A couple years ago I was introduced to a group called Visiting Orphans by my friend Autumn. I took a couple trips because, even though I was a teenager when I became an orphan, I have also been unwanted by people I love, my families, and have a heart for orphans. In fact I met Autumn at an orphan Thanksgiving here in Nashville the first year I was here. We all had come from different parts of the county and had no one but each other in the group. There were 8 of us I believe.
This was not the first time I had been in a orphan Holiday. In fact I have spent most of them, and birthdays in fact, with strangers.
I remember one year after my Dad was murdered I was at an Arby's and there was a man and 2 kids, a mother and one child, another single man, and a couple older single women. We were all eating turkey sandwiches,,, alone. So I stood up and asked them to join me. I also told the people behind the counter to put whatever they wanted on my bill and invited them to join us so even they could be part of a Thanksgiving where no one would be alone. The manager didn't charge me and we stayed for a couple hours laughing and telling stories.

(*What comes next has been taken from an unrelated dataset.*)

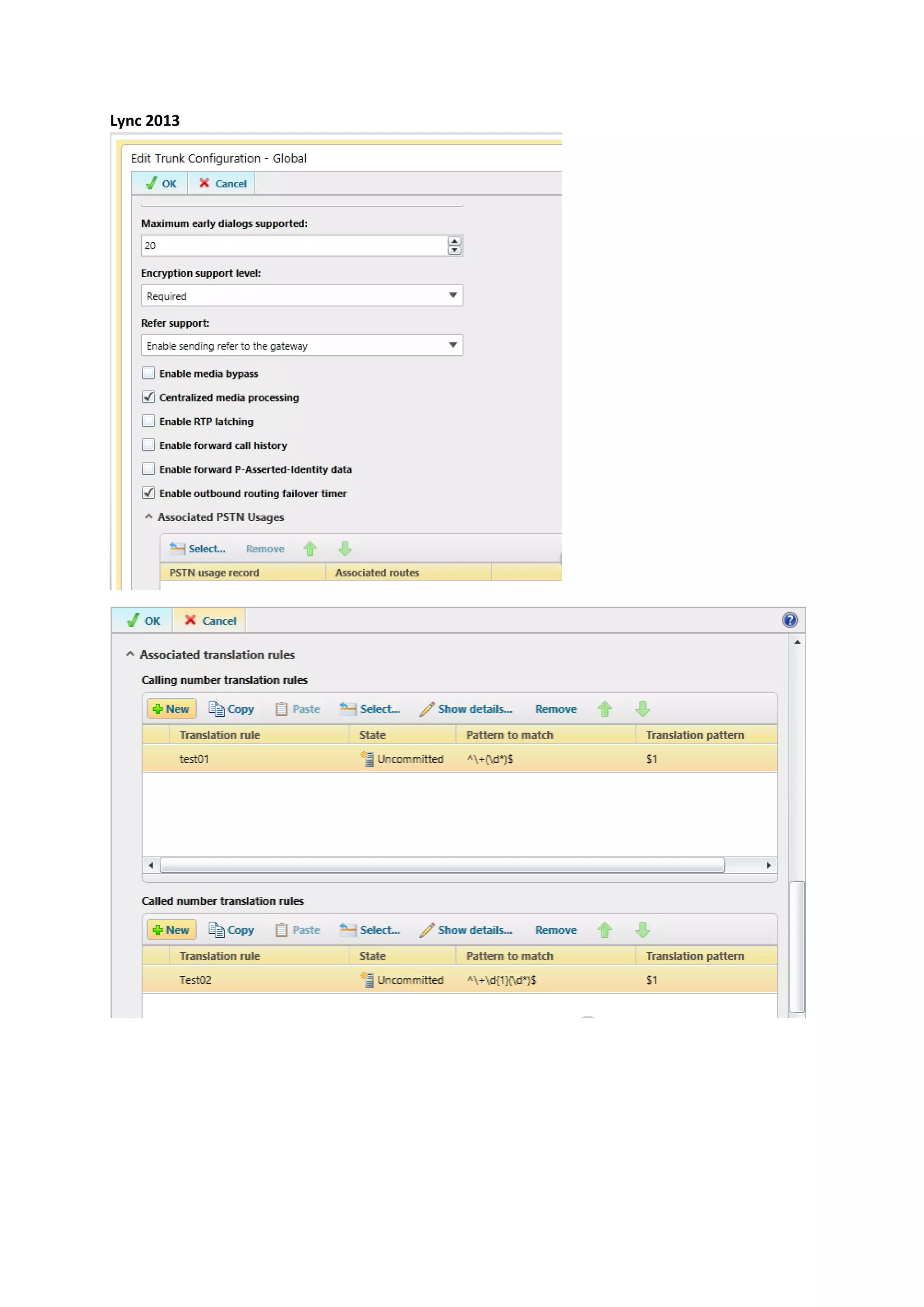Enable media bypass checkbox
Screen dimensions: 924x1307
coord(148,373)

Last year I had the opportunity to go to Uganda while the industry was shut down. We went with a group of about 20 and started in Kampala, went to Jimja and I met a young woman named Katie Davis, We stayed at Canaan Transfer House, and finished in Rakai where AIDS started. I also got to help build a school with Rebecca Sorensen back in Kampala.
Every once in a while I was asked what I did. I would explain I was an engineer. The Papas and Mommas would then point out the children who had sponsors for University that wanted to be engineers. I would smile, supporting their dreams and try to give encouragement. They would also put on shows for the Mazungas (white people). I often joined on drums with the children and would laugh at their amazement that a Mazunga could play African drums.
The first Sunday we went to a church that one of the Papas was Pastor at. During the service I asked if I could help with their sound. Which was, well, just south of horrible.
The Pastor looked at me with a look that said, well, lets say the light bulb had just come on, and asked "You are an AUDIO engineer?"
"Yes" I replied.
"Could you teach our older kids to run sound? You see," he continued, "If there is no money to build anything a civil and mechanical engineer and their family will go hungry but a audio engineer, like a musician, will always be able to work."
"I know" I smiled. After all I was 7000 miles on the other side of the planet and working. In fact last year I ran sound on every continent except Australia and Antarctica.
I have known for years that if I was ever dropped in the Sahara Desert and, survived the fall, I would be running sound for a belly dancing show for Bedouin Nomads in 48 hours.
So I have been for the past year trying to raise funds and gear to get back and teach at a couple of the orphanages I was able to visit. I ran into my friend at Country Weekly who works down the hall this week and he asked if that was something they really needed over in Africa?
The answer is yes.
Skills, any and all skills are needed. Even the ones we don't pay any attention to and take for granted.
Like the little boy in the only Christmas song I have ever related to, I have only one gift to give. That is why I am so persistent to return to Africa. Wouldn't it be great if I could teach it all over the world? Funny thing is that he played a drum also.
Well this is it for now. This is my first post. I am going to try to tell a few more stories and hope you will follow my adventures and that I can somehow make a difference in your day and your life motivating you to make difference in others.